[[ Records to use open ]]

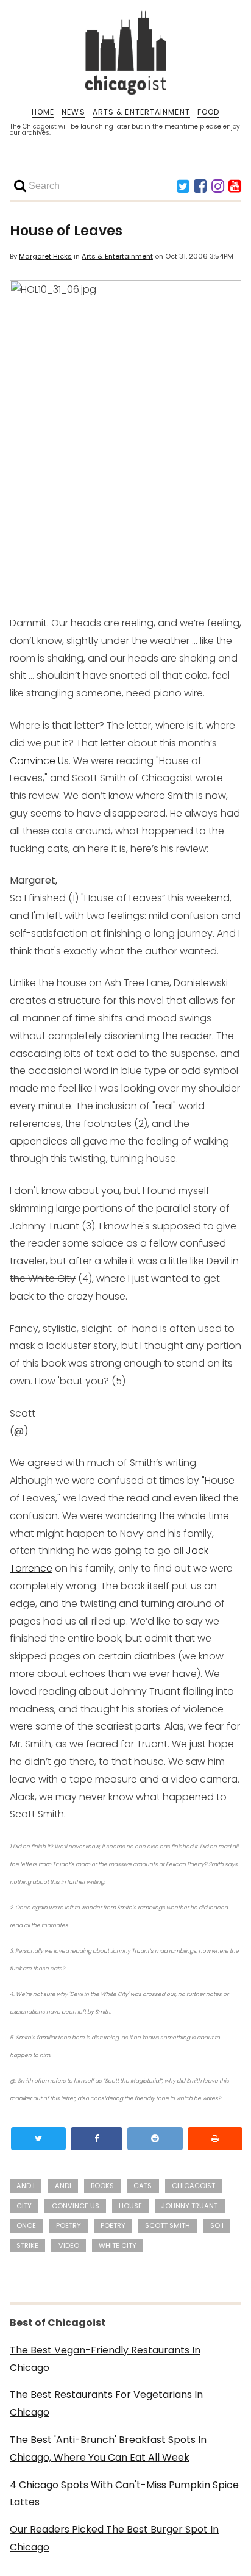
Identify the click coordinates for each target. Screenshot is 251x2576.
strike (27, 2245)
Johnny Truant (189, 2206)
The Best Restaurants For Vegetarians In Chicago (106, 2403)
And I (25, 2186)
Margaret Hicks (45, 256)
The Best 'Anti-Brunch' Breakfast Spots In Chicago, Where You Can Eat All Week (108, 2448)
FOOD (208, 112)
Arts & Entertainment (117, 256)
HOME (43, 112)
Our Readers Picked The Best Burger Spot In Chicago (114, 2538)
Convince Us (39, 761)
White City (117, 2245)
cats (142, 2186)
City (24, 2206)
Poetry (113, 2225)
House (130, 2206)
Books (102, 2186)
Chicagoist (193, 2186)
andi (63, 2186)
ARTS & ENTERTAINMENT (141, 112)
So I (217, 2225)
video (68, 2245)
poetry (68, 2225)
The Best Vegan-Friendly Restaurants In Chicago (105, 2359)
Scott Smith (167, 2225)
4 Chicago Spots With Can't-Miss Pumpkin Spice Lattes (124, 2494)
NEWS (73, 112)
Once (26, 2225)
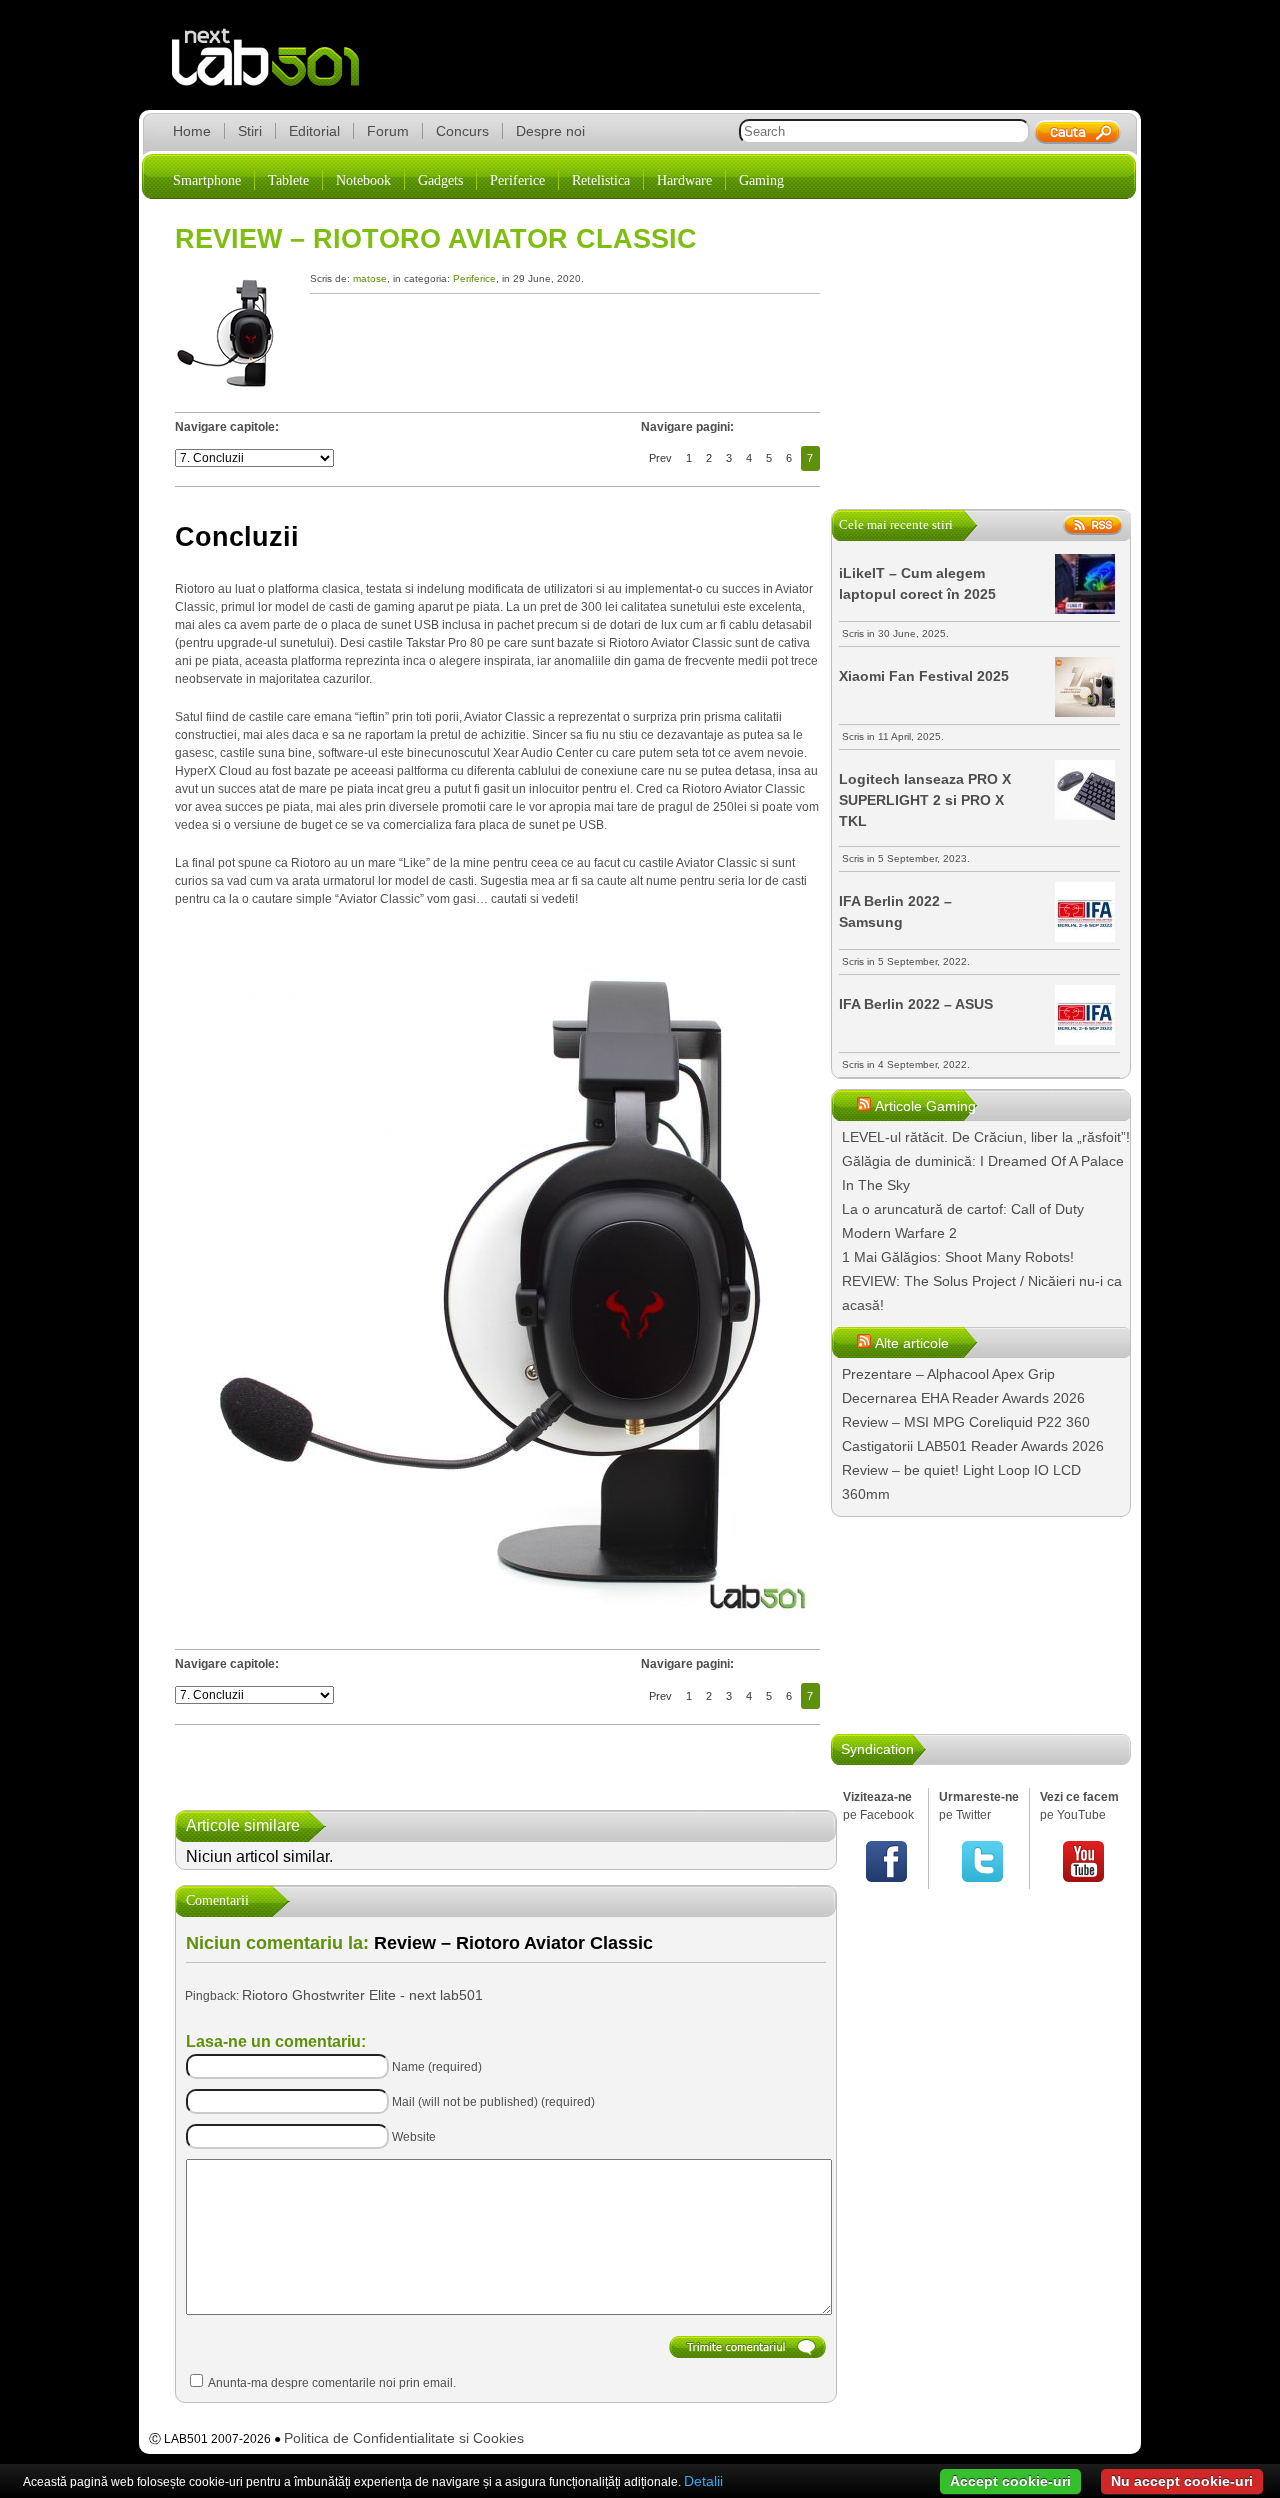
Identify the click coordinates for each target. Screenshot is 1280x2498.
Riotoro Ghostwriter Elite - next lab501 (362, 1995)
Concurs (462, 131)
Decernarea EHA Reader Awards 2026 (963, 1398)
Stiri (250, 131)
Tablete (288, 180)
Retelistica (601, 180)
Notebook (363, 180)
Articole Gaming (925, 1106)
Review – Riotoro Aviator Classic (436, 239)
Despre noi (550, 131)
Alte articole (912, 1343)
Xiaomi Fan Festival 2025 (924, 676)
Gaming (761, 180)
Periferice (517, 180)
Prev (660, 458)
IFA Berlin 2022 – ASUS (916, 1004)
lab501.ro (277, 70)
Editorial (314, 131)
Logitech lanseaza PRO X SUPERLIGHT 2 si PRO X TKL (925, 800)
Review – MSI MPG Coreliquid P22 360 (966, 1422)
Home (192, 131)
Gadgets (440, 180)
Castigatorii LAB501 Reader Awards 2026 (973, 1446)
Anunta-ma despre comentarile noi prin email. (332, 2383)
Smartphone (207, 180)
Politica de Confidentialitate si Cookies (404, 2438)
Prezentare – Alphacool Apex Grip (948, 1374)
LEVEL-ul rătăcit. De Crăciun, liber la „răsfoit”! (986, 1137)
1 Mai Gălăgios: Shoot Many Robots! (958, 1257)
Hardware (684, 180)
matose (370, 278)
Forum (388, 131)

[[ Records to use closed ]]

* _Problem statement_
Within the listing above, the stretch from the line with "Books (102, 2186)" down to the line with "Editorial (314, 131)" is to be given again exactly, end lines included and pictures excluded.

* _Solution for this problem_
Books (102, 2186)
Chicagoist (193, 2186)
andi (63, 2186)
ARTS & ENTERTAINMENT (141, 112)
So I (217, 2225)
video (68, 2245)
poetry (68, 2225)
The Best Vegan-Friendly Restaurants In Chicago (105, 2359)
Scott Smith (167, 2225)
4 Chicago Spots With Can't-Miss Pumpkin Spice Lattes (124, 2494)
NEWS (73, 112)
Once (26, 2225)
Identify the click coordinates for each target. Screenshot is 1280x2498.
Riotoro Ghostwriter Elite - next lab501 (362, 1995)
Concurs (462, 131)
Decernarea EHA Reader Awards 2026 (963, 1398)
Stiri (250, 131)
Tablete (288, 180)
Retelistica (601, 180)
Notebook (363, 180)
Articole Gaming (925, 1106)
Review – Riotoro Aviator Classic (436, 239)
Despre noi (550, 131)
Alte articole (912, 1343)
Xiaomi Fan Festival 2025 (924, 676)
Gaming (761, 180)
Periferice (517, 180)
Prev (660, 458)
IFA Berlin 2022 – ASUS (916, 1004)
lab501.ro (277, 70)
Editorial (314, 131)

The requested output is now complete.